**YOUR GOAL**
Search the data below for the string "text". Extract every line that contains it.

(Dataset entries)

######

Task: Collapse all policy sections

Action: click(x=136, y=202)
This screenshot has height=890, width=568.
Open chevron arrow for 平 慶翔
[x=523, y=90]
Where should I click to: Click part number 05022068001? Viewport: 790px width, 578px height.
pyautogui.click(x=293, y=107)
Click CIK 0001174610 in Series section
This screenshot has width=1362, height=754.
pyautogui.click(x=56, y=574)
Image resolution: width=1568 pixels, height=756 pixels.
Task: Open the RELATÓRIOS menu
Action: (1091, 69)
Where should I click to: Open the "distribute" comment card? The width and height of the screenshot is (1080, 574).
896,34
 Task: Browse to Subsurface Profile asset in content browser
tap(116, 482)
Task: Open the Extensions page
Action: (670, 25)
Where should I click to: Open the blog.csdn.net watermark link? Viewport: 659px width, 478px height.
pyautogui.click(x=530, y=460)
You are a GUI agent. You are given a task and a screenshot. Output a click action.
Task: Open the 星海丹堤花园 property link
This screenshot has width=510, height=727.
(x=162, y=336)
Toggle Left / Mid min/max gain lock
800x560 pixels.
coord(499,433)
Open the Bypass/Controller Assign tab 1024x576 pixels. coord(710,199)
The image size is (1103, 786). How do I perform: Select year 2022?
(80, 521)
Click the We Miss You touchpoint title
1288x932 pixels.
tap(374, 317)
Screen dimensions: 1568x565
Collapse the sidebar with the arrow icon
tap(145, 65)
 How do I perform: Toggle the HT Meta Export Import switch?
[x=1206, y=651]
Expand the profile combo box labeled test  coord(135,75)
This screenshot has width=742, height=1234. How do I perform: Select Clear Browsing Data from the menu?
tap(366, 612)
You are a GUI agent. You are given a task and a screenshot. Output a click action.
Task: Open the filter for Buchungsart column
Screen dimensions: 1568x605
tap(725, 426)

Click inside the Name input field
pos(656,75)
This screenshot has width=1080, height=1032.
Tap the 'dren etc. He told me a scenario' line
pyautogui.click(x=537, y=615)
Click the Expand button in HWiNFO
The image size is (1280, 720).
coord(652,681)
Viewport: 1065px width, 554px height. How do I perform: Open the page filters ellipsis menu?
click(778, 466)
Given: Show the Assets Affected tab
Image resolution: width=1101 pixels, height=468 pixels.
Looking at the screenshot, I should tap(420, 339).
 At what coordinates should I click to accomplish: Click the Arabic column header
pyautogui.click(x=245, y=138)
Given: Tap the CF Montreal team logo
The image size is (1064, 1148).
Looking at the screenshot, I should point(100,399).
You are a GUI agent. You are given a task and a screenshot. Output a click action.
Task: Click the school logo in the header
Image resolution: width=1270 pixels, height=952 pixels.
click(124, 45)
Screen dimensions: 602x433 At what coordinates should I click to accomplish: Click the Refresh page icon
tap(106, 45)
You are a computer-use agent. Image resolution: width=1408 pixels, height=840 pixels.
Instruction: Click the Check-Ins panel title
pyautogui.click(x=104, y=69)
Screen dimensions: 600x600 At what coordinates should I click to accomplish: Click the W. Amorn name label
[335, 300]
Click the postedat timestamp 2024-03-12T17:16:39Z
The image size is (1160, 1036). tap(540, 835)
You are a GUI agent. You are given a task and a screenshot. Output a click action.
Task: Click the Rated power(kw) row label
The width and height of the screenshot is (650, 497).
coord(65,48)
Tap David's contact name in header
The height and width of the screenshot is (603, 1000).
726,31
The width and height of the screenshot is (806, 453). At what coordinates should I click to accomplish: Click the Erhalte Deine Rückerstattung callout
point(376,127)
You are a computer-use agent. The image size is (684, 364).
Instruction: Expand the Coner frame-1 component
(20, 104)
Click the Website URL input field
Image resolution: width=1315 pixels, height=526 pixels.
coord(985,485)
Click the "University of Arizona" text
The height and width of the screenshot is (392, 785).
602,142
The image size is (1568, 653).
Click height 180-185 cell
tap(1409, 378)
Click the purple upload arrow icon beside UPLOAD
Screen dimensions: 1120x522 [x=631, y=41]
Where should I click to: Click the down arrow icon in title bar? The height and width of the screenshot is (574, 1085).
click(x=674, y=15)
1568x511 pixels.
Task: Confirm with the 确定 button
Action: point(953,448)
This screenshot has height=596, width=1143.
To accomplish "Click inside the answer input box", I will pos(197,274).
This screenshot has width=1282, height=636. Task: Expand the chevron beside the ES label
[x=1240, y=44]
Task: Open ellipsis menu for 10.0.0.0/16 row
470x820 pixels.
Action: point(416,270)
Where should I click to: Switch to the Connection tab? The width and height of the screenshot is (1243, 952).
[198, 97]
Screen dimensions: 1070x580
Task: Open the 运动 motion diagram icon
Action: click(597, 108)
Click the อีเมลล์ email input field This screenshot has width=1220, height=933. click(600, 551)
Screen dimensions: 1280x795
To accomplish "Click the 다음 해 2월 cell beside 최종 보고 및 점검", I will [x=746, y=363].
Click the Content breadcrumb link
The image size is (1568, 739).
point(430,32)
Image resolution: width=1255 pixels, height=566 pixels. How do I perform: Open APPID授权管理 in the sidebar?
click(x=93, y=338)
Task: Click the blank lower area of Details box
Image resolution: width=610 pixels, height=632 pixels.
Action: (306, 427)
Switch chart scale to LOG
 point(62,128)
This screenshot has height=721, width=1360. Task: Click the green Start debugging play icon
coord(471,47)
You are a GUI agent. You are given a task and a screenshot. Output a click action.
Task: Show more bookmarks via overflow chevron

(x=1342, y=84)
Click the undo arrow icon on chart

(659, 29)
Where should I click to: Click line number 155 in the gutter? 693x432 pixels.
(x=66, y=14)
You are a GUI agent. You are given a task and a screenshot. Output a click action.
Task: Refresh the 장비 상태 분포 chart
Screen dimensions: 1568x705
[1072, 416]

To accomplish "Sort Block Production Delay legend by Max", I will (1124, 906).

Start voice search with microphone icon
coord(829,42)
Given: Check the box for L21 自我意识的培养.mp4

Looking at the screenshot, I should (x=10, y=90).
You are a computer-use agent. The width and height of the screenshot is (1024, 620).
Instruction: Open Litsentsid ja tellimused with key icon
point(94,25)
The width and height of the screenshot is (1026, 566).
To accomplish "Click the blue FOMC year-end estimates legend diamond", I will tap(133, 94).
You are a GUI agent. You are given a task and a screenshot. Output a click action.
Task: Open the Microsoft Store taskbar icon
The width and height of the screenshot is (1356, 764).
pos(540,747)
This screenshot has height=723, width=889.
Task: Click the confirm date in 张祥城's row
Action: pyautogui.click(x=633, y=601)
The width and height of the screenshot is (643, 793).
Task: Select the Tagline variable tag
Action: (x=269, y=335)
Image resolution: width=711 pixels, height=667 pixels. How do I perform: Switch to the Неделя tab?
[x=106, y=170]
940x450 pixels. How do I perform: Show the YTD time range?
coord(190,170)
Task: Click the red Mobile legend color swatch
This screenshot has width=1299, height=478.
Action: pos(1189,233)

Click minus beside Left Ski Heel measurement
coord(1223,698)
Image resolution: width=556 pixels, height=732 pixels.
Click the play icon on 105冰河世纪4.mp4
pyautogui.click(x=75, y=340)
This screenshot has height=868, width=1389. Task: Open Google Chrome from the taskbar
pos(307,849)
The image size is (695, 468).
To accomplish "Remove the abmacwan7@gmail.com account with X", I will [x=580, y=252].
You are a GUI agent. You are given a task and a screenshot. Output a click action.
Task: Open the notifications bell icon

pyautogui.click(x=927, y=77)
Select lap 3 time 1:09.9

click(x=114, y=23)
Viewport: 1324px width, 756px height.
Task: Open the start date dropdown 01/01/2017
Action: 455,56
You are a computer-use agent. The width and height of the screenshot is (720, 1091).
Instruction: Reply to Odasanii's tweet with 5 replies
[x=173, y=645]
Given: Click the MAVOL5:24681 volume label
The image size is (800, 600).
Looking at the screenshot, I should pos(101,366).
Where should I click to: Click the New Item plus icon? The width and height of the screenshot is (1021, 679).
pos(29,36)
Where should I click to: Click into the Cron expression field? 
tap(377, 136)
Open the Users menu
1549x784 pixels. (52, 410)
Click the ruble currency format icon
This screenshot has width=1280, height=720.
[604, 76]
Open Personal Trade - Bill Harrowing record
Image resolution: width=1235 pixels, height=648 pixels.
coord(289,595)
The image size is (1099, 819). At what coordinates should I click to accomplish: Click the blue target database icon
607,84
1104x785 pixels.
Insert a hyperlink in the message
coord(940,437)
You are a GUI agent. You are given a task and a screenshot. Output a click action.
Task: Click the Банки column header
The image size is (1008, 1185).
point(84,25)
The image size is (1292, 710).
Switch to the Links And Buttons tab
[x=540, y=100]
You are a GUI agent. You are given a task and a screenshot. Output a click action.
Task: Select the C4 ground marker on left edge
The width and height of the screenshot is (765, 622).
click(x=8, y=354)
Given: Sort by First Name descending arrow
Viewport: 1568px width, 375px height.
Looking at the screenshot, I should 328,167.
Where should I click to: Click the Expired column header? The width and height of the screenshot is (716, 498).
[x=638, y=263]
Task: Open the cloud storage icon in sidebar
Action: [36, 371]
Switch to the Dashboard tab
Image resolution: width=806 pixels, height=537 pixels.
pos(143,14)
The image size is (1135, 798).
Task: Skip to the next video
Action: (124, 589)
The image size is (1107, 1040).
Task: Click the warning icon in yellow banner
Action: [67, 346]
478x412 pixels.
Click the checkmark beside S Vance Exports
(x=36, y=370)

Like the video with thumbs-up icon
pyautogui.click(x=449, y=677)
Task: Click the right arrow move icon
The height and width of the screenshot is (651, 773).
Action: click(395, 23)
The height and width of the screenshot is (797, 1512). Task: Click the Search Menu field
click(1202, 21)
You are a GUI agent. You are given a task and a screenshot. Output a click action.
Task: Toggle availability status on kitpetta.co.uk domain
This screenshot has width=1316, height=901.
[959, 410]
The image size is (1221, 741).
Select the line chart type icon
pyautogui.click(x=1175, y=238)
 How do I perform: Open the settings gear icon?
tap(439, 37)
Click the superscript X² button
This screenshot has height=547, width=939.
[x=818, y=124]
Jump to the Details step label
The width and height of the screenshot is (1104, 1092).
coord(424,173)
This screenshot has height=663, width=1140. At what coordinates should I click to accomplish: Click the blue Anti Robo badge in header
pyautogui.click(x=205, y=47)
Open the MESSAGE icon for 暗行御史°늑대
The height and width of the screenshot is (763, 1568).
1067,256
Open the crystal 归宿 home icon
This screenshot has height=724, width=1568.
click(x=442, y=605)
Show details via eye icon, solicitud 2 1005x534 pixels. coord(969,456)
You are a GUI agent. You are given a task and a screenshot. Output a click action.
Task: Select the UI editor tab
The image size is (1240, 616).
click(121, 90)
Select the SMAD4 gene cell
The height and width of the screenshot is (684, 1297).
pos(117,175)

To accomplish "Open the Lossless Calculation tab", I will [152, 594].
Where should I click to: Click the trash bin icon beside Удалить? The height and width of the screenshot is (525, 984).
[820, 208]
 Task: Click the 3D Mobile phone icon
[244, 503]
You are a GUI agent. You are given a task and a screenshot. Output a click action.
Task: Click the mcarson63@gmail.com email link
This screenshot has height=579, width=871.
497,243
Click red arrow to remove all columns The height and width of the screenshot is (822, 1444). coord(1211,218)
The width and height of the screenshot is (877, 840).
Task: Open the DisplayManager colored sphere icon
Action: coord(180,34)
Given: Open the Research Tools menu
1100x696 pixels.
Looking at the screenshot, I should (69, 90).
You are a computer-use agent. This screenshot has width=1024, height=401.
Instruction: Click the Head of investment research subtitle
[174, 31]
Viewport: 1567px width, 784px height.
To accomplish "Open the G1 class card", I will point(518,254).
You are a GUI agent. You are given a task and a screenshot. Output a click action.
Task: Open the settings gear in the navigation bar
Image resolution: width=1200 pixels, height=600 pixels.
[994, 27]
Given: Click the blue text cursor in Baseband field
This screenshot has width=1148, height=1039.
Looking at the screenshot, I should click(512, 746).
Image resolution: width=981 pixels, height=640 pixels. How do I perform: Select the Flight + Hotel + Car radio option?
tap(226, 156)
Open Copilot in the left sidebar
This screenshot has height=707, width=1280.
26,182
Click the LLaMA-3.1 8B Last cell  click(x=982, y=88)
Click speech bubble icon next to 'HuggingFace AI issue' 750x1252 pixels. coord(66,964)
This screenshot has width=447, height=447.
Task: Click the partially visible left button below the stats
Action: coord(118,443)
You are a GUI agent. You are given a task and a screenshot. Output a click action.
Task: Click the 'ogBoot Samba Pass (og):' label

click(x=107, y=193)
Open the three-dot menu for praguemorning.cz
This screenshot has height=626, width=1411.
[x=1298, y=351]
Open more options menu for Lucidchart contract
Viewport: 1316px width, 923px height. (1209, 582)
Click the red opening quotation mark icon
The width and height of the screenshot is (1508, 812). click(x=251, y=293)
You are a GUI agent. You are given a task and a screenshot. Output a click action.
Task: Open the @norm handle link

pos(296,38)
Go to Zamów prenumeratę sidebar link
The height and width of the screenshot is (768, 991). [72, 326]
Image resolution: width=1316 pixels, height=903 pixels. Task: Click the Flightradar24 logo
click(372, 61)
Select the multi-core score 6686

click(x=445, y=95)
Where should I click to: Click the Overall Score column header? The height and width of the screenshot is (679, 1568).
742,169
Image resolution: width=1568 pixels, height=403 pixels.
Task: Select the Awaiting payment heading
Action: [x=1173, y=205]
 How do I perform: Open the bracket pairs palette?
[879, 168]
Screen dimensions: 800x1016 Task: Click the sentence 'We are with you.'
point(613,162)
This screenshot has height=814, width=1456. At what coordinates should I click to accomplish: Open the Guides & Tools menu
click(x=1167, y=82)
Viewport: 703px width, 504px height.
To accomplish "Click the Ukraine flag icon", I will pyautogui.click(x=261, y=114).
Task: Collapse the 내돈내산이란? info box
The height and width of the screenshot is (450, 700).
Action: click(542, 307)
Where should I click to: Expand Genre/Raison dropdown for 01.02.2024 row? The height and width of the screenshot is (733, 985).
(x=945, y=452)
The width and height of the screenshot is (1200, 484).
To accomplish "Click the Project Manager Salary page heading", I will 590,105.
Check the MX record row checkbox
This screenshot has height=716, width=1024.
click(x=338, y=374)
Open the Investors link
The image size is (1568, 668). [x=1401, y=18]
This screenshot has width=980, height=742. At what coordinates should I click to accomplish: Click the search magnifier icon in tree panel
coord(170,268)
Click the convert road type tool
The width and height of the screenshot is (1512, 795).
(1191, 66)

######

**SOLUTION TO THE EXERCISE**
Click the "University of Arizona" text
Given: Click the blue text cursor in Baseband field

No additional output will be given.